Planteur sauta en l’air – comme du pop-corn, songea Ender. Son visage avait beau rester, aux yeux d’un humain, sans expression, le bond vertical témoignait de son allégresse. Planteur adorait travailler avec l’électronique, à la fois parce que les machines le fascinaient et parce que cela augmentait grandement son prestige chez es autres pequeninos mâles. Planteur commença sur-le-champ à sortir la caméra et son ordinateur du sac dont il ne se séparait jamais.
— Quand tu auras terminé, veux-tu, s’il te plaît, préparer cette parcelle isolée à l’irradiation ?
— Oui, dit Planteur. Oui, oui, oui.
Ender soupira. Les pequeninos étaient vraiment exaspérés d’apprendre des humains ce qu’ils savaient déjà.
Planteur connaissait sûrement la marche à suivre lorsque la descolada s’était adaptée à une nouvelle variété de plante : il fallait détruire le virus « instruit » tant qu’il était encore isolé. Inutile de faire profiter toute la communauté virale de ce qu’une souche venait d’apprendre. Ender n’aurait donc pas dû le lui rappeler. Et pourtant, c’était ainsi que les humains satisfaisaient leur sens de la responsabilité : en vérifiant même quand ils savaient que c’était inutile.
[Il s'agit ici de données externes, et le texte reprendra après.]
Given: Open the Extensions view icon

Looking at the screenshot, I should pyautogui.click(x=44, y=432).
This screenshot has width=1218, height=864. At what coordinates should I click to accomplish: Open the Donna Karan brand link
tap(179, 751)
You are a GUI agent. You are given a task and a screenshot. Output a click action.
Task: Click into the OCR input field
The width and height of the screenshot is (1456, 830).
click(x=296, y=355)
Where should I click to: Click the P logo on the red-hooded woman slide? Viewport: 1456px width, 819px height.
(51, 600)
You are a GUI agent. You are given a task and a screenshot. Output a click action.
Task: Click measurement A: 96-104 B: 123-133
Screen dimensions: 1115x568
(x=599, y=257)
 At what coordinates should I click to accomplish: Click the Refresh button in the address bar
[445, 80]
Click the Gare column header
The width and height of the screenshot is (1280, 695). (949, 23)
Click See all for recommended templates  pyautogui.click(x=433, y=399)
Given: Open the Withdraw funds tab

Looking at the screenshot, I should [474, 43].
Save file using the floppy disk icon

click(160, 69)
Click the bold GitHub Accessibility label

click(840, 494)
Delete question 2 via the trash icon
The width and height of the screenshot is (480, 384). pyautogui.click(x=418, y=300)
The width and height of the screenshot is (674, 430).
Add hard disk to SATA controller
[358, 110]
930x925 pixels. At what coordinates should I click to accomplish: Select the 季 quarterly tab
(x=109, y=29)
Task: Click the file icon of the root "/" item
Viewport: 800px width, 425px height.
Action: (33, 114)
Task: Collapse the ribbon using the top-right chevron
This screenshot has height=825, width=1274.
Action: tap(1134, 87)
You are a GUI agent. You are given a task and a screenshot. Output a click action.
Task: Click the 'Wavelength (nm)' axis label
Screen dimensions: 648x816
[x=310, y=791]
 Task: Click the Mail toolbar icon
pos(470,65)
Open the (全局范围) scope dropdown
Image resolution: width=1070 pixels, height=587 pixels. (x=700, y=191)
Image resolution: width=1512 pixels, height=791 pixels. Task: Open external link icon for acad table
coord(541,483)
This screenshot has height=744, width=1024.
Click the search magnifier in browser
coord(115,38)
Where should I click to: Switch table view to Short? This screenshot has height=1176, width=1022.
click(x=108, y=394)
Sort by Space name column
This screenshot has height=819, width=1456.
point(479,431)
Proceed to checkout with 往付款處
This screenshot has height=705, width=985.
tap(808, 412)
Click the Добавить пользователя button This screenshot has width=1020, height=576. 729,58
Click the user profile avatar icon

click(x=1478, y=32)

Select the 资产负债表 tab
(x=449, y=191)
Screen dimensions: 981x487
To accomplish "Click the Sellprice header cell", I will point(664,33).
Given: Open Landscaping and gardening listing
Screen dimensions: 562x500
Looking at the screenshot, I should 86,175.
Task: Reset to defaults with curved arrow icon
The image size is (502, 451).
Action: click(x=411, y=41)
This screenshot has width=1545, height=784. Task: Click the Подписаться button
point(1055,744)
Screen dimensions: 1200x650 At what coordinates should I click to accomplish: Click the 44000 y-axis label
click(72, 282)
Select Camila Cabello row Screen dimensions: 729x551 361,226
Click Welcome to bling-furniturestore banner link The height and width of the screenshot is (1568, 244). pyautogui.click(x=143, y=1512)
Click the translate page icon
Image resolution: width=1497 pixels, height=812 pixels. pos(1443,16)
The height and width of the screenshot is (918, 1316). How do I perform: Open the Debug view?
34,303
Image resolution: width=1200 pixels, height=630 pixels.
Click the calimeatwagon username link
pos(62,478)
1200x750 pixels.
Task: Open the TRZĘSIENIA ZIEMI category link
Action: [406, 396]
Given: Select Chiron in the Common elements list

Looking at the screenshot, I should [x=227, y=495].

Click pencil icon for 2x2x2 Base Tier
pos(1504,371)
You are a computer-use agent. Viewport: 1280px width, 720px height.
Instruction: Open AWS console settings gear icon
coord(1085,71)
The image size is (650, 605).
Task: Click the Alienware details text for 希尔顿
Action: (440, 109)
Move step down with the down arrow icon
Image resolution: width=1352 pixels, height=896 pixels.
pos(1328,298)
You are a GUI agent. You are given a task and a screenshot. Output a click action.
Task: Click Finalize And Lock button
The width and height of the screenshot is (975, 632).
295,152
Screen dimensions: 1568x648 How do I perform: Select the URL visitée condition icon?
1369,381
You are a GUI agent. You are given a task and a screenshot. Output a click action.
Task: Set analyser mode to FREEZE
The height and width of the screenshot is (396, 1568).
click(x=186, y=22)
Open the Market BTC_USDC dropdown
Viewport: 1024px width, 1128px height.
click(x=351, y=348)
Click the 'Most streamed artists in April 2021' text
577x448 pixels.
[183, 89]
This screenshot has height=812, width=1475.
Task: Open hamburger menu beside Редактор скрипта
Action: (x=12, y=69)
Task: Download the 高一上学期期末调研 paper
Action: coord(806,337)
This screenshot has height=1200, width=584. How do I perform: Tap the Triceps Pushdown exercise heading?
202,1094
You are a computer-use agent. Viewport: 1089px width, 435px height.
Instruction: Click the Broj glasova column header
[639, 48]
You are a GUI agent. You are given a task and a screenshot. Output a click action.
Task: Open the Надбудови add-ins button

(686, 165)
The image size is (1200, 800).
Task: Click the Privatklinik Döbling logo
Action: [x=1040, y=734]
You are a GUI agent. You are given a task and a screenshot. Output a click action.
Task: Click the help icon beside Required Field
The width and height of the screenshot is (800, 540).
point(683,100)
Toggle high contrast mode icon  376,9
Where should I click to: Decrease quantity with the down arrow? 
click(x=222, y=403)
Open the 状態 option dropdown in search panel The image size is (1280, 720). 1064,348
Planteur était tellement occupé que c’est à peine s’il remarqua qu’Ender quittait le champ. Lorsque Ender fut à l’intérieur de la cabine d’isolation à l’extrémité du champ côté ville, il se déshabilla, mit ses vêtements dans le purificateur, puis fit la danse de la purification : lever les mains bien haut, faire des moulinets avec les bras, tourner sur place, s’accroupir et se relever, afin qu’aucune partie de son corps n’échappe à la combinaison de radiations et de gaz qui remplissait la cabine. Il respira profondément par la bouche et par le nez, puis toussa – comme toujours — parce que les concentrations gazeuses dépassaient presque es limites de la tolérance humaine. Trois minutes entières, les yeux qui brûlent, les poumons qui sifflent tandis qu’on lève les bras, s’accroupit et se relève : le rituel d’obéissance à la toute-puissante descolada. Ainsi nous humilions-nous devant celle qui, incontestablement, détient le droit de vie et de mort sur cette planète.